In azienda non abbiamo una gran vita sociale in comune, al di fuori dell’ufficio. Però, devo dire, ogni tanto capita che andiamo a farci una pizza assieme, oppure ci ritroviamo per una partita di calcetto. Lo abbiamo chiesto anche a lui, se voleva venire a giocare, ma date le risposte evasive, abbiamo lasciato perdere. Ricordo che non diceva chiaramente di no, piuttosto sorrideva e piegava il capo di lato, sollevando una spalla, come se lo stessimo invitando a scalare l’Everest.
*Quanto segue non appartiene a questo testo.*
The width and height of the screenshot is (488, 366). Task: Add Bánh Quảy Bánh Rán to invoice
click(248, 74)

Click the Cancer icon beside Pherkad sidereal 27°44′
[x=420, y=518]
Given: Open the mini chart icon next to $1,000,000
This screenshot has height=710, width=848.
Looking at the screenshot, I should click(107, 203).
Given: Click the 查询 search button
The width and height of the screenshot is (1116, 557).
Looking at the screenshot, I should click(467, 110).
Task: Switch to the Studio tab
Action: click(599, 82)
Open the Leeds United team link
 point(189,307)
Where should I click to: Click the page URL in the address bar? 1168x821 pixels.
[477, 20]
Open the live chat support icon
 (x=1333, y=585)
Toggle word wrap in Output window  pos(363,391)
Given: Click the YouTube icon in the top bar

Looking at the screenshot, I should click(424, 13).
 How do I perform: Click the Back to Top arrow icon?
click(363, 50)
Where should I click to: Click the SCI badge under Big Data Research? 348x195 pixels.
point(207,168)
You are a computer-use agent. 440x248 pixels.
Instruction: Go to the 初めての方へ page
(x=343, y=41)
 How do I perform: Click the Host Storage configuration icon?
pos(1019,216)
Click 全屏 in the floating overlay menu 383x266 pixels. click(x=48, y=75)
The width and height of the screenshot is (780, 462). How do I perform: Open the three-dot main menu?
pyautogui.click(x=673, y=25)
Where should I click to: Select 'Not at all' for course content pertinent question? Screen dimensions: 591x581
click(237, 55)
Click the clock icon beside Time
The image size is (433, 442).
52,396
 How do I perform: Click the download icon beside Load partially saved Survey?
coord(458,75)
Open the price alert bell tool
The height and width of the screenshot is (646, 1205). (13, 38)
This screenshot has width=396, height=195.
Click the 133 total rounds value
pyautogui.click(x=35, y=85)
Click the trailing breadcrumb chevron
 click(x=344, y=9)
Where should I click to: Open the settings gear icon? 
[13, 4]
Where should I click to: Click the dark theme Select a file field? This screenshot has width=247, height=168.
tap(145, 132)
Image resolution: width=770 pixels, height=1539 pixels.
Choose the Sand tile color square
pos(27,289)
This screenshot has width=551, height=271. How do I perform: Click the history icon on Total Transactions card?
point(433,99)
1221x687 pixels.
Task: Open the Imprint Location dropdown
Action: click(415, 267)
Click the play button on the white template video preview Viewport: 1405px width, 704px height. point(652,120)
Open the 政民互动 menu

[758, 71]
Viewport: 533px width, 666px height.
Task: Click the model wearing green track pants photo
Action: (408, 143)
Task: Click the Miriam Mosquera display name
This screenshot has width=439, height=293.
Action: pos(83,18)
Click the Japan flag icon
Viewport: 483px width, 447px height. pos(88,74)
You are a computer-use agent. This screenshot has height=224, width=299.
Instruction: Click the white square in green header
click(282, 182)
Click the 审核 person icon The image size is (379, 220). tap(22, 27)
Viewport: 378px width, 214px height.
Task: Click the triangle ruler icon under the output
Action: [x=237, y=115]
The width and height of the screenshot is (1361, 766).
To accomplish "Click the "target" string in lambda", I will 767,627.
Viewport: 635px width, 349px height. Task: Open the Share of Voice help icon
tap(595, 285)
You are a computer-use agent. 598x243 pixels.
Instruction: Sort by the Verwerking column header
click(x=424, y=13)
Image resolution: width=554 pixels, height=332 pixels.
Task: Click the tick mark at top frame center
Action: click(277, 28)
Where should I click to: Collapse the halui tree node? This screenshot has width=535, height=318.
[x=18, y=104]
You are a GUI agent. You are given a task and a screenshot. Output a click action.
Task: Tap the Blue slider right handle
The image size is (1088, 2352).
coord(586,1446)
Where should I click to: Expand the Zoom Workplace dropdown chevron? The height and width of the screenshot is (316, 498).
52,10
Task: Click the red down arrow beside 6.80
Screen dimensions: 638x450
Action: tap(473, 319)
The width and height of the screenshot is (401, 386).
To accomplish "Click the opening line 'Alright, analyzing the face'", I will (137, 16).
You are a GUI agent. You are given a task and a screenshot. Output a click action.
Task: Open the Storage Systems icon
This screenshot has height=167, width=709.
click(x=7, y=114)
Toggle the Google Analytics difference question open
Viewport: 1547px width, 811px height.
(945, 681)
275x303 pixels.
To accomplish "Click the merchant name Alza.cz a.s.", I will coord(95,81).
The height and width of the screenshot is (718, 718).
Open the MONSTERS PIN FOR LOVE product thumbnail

Insomma, Daniele Masala stava in ufficio con noi, conoscevamo la sua faccia, ma nessun’altra cosa di lui ci era nota. Per dire, quando un lutto colpisce qualcuno di noi, facciamo una piccola raccolta e pubblichiamo il necrologio. Quando è morto il fratello di Fabrizietto, il capo magazziniere, – aveva quindici anni, un vecchietto l’ha investito in viale Bonaria – abbiamo deciso di partecipare anche con una corona di fiori: un necrologio ci era sembrato troppo poco per quella disgrazia. Della morte dei genitori di Daniele Masala lo abbiamo saputo solo un anno dopo, e non direttamente da lui. Un corriere che abita a Sinnai li conosceva – mi pare che fossero vicini di casa – e aveva raccontato la strana storia di quei due coniugi nemmeno troppo anziani morti a distanza di una settimana l’una dall’altro: lui di tumore, lei di infarto. Se fosse stato per Daniele Masala non l’avremmo saputo mai: non disse nulla e se prese un’ora di permesso non raccontò che era per i funerali.

A proposito di necrologi, eravamo imbarazzati, non sapevamo come comportarci. Qualcuno ha provato a sostenere che almeno un piccolo annuncio lo avremmo dovuto mettere, dal momento che eravamo a conoscenza di ciò che era successo. Ma cosa scrivere? I colleghi piangono con Daniele la scomparsa dell’amata moglie? Ma se l’ha ammazzata lui! Io ero tra quelli che avrebbero evitato volentieri e alla fine abbiamo soprasseduto: nessuno ha scritto niente su “L’Unione Sarda”.

Ogni tanto mi capita di pensare a lui: chissà se anche in carcere se ne sta nel suo angolino, in disparte, senza creare problemi a nessuno.